We filed a products liability law suit against Olympus for their duodenoscopes that were used in two endoscopic retrograde cholangiopancreatography ("ERCP") procedures on Jeffrey that likely gave him deadly bacteria (super bugs) such as resistant E-coli, that caused his untimely death when their infections could not be treated by antibiotics. I have conflicting emotions. I am at peace with his oncolgist, Dr Federman, but am disgusted with Olympus and FDA's actions (or inaction) on the information they had no later than October of 2014 when Virginia Mason admitted to 12 deaths at their hospital in Seattle due to superbugs spread by the duodenscope devices. Jeffrey had 2 MORE procedures in November with the devices. We had stopped Jeffrey's cancer growth with the Aldoxorubicin chemotherapy in October as shown by CT scans, and were looking forward to continued progress with new and promising treatment therapies becoming available in the first quarter of 2015. Needless to say, Jeffrey's death from a preventable infection unrelated to the cancer drove a stake through our hearts after all we had been through to give our son the best possible chance of beating this cancer.

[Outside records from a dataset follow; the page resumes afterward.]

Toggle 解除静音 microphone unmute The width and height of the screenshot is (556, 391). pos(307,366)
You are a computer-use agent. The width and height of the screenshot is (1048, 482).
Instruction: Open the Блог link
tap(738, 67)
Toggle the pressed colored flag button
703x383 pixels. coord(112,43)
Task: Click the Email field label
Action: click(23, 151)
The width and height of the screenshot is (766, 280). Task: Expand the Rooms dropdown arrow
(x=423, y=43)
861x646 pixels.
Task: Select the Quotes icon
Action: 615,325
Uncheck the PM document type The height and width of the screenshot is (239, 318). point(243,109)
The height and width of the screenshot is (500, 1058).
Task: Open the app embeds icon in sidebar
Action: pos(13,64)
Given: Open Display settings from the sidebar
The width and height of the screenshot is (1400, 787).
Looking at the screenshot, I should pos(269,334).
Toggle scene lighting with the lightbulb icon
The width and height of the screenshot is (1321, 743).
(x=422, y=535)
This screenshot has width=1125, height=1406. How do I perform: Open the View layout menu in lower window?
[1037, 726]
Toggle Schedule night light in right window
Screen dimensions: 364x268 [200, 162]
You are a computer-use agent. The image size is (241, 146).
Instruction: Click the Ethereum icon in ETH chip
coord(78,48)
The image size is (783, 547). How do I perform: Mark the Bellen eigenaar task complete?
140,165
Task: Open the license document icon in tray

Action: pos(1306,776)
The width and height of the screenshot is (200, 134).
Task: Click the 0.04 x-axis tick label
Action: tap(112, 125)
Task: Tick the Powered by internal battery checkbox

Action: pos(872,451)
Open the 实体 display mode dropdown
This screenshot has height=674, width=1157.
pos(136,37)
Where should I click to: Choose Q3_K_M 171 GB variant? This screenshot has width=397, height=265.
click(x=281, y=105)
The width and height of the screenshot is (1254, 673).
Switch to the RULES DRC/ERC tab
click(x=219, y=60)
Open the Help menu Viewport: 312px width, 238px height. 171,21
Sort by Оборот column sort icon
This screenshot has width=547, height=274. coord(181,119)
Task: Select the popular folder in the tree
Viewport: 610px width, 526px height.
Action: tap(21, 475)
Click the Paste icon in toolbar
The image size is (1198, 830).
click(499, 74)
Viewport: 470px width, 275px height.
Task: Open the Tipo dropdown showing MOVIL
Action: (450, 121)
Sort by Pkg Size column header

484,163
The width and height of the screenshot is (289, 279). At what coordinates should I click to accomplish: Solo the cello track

The actual bug that Jeffrey tested positive for after his ERCP procedure on November 10, 2014 is Aeromonas.
- Aeromonas is a Gram-negative, facultative anaerobic, rod-shaped bacterium that morphologically resembles members of the family Enterobacteriaceae. Most of the 14 described species have been associated with human diseases.
- Scientific name: Aeromonas
- Rank: Genus
- Higher classification: Pseudomonadaceae
- Lower classifications: Aeromonas salmonicida, Aeromonas punctata,Aeromonas hydrophila.
"I will personally review your case, and refer you to Jeffrey's counsel, who already has many of the duodenoscope cases, and has the best resources to fight these cases including one of the best trial attorneys in the United States. Call me now if you are grieving, and have lost a loved one, or are personally a victim of Olympus' and other duodenoscopes manufacture's negligence and fraud. I lost my son, who suffered untreatable bacterial infections as the likely result of bacterial transmission from the duodenoscopes used by UCLA's Gastrointestinal (G.I.) specialists during several ERCP procedures in the fall of 2014."
Duodenoscopes are flexible, lighted tubes that are threaded through the mouth, throat, and stomach into the top of the small intestine (duodenum). They are used during endoscopic retrograde cholangiopancreatography (ERCP), a potentially life-saving procedure to diagnose and treat problems in the pancreas and bile ducts. In the United States, duodenoscopes are used in more than 500,000 ERCP procedures each year.
Duodenoscopes are complex instruments that contain many small working parts. If not thoroughly cleaned and disinfected, tissue or fluid from one patient can remain in a duodenoscope when it is used on a subsequent patient. In rare cases, this can lead to patient-to-patient infection.
Specialized “side-viewing” duodenoscopes are used in ERCP procedures. At the tip of the scope, there is a catheter in a channel that can deploy instruments. The instruments are attached to a moveable “elevator” mechanism that can change the angle of the instrument to remove gallstones, insert a stent, or open up a blocked bile duct.
In November 2009, the FDA issued a joint Safety Communication with the Centers for Disease Control and Prevention and the Veterans Administration which cautioned health care facilities, hospitals, ambulatory care facilities, and private practices about the risks to patients if flexible endoscopes and their accessories are not cleaned properly and recommended steps to reduce these risks.
In Fall 2013, the Centers for Disease Control and Prevention (CDC) alerted the FDA to a potential association of multi-drug resistant bacteria and duodenoscopes.
In February 2015, at least 179 people were exposed to CRE after undergoing ERCP duodenoscope procedures at a hospital in Los Angeles. An estimated 50% of infections are fatal.